- _ACTION ITEM A_: Transcribe everything from "However, if the" down to "the connect device." in the USB 2.0 and 3.0 comparison.
- _ACTION ITEM B_: Pick up the USB 2.0 and 3.0 comparison where it stops and continue it.

- _PROVIDED TEXT_:
The SuperSpeed bus of USB 3.0 allows the data to be transferred at a speed of up to 5.0 Gbit/s (which equals to 625 MB/s), and is almost ten times faster than the transferring speeds of the standard USB 2.0.
However, if the data encoding overhead is accounted for, then the raw data transmission speeds will equal to 4.0 Gbit/s. But the official specifications states that, in the real world scenario, while transferring data using USB 3.0 you will be able to achieve the speeds of about 3.2 Gbit/s (equal to 400 MB/s) or more.
If we compare these statistics with USB 2.0’s specs, the high signalling data rate of 480 Mbit/s was achieved. But due to constrain in bus access, the High Speed data transfer speed is limited to 280 Mbit/s (around 35 MB/s).
The maximum output current supported by USB 2.0 is 500 mA (equals to 0.5 A), and on the contrary USB 3.0 is capable to supply the output current of over 900 mA (equals to 0.9 A) to the connect device.
USB 3.0 makes use of unicast data packets and limits the amount of multicast packets; these are then further combined with asynchronous notifications to activate links that are not dynamically passing through the USB and those inactive packets are then positioned into reduced power states. This whole process of synchronization enables better power management on the USB 3.0.
We already discussed about the number of pins in USB 2.0 and USB 3.0 in the earlier point. Here we are going to outline some detailed information about the USB 3.0 connectors and its pin distribution.
As you have already seen, the physical configuration of USB 2.0 and USB 3.0 is identical, but the latest version has five additional pins.
For USB 2.0 to operate properly, the four required pins are VBUS, D-, D+, and GND. But USB 3.0 requires five extra pins to function properly. Four pins for the SuperSpeed differential pair, which includes pair of transmitter pins as well as the receiver pins, and the remaining pin is used to ground the returned signal and helps the host in maintaining the reliability of signal.

- _DATA FOR REVIEW_:
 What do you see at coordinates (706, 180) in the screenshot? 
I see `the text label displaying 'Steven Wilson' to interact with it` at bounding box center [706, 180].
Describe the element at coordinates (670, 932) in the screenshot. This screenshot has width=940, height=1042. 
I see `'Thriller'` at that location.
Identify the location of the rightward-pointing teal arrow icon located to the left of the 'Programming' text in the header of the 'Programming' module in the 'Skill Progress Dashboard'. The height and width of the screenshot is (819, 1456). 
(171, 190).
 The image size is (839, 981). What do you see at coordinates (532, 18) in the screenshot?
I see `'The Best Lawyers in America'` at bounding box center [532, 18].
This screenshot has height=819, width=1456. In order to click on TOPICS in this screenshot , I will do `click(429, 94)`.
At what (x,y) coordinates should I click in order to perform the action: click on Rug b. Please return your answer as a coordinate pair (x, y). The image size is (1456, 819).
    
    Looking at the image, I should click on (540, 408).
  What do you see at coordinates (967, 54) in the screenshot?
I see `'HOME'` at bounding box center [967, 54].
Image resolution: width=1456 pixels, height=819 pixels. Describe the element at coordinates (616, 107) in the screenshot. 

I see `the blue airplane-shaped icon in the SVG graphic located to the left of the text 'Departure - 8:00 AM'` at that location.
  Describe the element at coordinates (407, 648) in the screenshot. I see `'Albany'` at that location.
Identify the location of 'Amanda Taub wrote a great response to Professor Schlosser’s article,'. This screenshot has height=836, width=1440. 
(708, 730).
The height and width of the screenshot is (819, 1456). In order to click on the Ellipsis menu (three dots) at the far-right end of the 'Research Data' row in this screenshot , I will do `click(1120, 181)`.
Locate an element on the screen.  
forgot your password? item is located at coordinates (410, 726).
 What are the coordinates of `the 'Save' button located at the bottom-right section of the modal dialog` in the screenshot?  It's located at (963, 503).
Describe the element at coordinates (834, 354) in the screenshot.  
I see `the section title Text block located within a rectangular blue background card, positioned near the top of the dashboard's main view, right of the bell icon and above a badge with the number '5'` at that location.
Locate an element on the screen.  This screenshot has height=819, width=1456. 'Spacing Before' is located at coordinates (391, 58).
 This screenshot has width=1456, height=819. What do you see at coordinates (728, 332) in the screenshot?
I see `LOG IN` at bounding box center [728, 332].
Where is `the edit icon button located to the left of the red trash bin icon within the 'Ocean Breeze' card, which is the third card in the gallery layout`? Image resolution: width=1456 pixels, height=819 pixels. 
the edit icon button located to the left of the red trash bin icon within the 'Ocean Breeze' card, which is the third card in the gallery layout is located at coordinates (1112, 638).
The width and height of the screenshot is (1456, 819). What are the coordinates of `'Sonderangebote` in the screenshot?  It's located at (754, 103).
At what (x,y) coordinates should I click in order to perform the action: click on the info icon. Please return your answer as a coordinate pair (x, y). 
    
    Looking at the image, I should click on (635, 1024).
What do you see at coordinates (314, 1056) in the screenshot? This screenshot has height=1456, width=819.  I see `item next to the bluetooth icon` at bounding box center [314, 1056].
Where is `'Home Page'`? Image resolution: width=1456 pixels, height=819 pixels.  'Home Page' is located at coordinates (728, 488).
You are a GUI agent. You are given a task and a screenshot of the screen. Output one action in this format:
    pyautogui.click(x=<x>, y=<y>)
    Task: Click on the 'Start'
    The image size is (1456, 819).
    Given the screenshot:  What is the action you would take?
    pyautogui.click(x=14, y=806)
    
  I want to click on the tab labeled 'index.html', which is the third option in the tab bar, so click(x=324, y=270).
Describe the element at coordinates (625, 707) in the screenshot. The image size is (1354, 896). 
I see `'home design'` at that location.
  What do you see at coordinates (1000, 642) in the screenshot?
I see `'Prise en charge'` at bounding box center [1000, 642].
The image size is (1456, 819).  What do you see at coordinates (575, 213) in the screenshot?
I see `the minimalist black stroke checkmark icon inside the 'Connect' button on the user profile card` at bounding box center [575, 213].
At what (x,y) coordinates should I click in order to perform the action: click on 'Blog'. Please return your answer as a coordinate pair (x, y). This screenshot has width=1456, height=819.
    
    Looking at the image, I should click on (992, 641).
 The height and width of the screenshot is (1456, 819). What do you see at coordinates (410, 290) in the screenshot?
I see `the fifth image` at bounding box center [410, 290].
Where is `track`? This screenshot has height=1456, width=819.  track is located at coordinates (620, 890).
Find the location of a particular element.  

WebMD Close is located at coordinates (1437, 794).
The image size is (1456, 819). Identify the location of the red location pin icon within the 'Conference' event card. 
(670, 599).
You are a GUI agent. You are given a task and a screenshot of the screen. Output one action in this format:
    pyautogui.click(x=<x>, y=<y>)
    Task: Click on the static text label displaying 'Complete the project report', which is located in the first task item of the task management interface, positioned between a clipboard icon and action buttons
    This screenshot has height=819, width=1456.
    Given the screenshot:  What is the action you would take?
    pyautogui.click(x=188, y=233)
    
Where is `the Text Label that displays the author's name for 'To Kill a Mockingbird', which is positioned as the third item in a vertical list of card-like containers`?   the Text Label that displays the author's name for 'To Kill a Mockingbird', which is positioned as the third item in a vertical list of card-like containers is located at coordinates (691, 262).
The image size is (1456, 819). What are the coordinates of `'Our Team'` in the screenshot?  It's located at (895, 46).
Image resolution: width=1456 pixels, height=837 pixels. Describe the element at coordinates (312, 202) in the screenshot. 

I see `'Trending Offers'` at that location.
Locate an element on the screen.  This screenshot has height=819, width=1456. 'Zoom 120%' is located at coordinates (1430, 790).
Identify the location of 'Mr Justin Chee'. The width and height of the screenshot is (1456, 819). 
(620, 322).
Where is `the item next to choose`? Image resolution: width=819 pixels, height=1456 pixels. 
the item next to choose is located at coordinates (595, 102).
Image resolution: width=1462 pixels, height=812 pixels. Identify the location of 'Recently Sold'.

- _EXERCISE RESPONSE A_:
However, if the data encoding overhead is accounted for, then the raw data transmission speeds will equal to 4.0 Gbit/s. But the official specifications states that, in the real world scenario, while transferring data using USB 3.0 you will be able to achieve the speeds of about 3.2 Gbit/s (equal to 400 MB/s) or more.
If we compare these statistics with USB 2.0’s specs, the high signalling data rate of 480 Mbit/s was achieved. But due to constrain in bus access, the High Speed data transfer speed is limited to 280 Mbit/s (around 35 MB/s).
The maximum output current supported by USB 2.0 is 500 mA (equals to 0.5 A), and on the contrary USB 3.0 is capable to supply the output current of over 900 mA (equals to 0.9 A) to the connect device.

- _EXERCISE RESPONSE B_:
The picture attached above will help you in better understanding the distribution of pins in USB 3.0.
We all are aware about the fact that every version of the USB has its own limitation for the maximum cable length so that it operates at an optimal level.
The standard cabling data provided for the USB 2.0 states that the maximum length should not be more than 5.0 metres (equals to 16.5 feet).
On the other hand, for the USB 3.0, there is not any standard cable size defined on the data sheet. However, the data states that the USB 3.0 cable should meet the specifications of copper cabling with AWG 26 wires. And these wires have a maximum recommended length of 3 metres (equals to 9.8 feet).
Limitations and Issues
There are several issues and limitations in both versions of USB. Some were fixed after the release of USB 3.0, but still there are some issues, which were left either unfixed or arisen because of the instability with USB 3.0. Below we have outlined some of those issues.
USB Storage Speed Issues – Both versions, USB 2.0 vs 3.0, has some sort of problems that affected the overall speed of the USB based storage devices. This issue with the fluctuations in the transfer speeds become apparent when several tests concluded that the protocol drivers of the USB Mass Storage Bulk-Only Transfer (UMS BOT) are usually slower as compared to the USB Attached SCSI Protocol (UASP) drivers.
Interference with Wireless Signals – It has been reported that the USB 3.0 cables and the devices might possibly interfere with the signals of the wireless devices being operated in the 2.4 GHz ISM band. This interference may cause a drop in the wireless signals being transmitted by Wi-Fi and Bluetooth or you may sometimes experience a complete loss of response with the wireless device.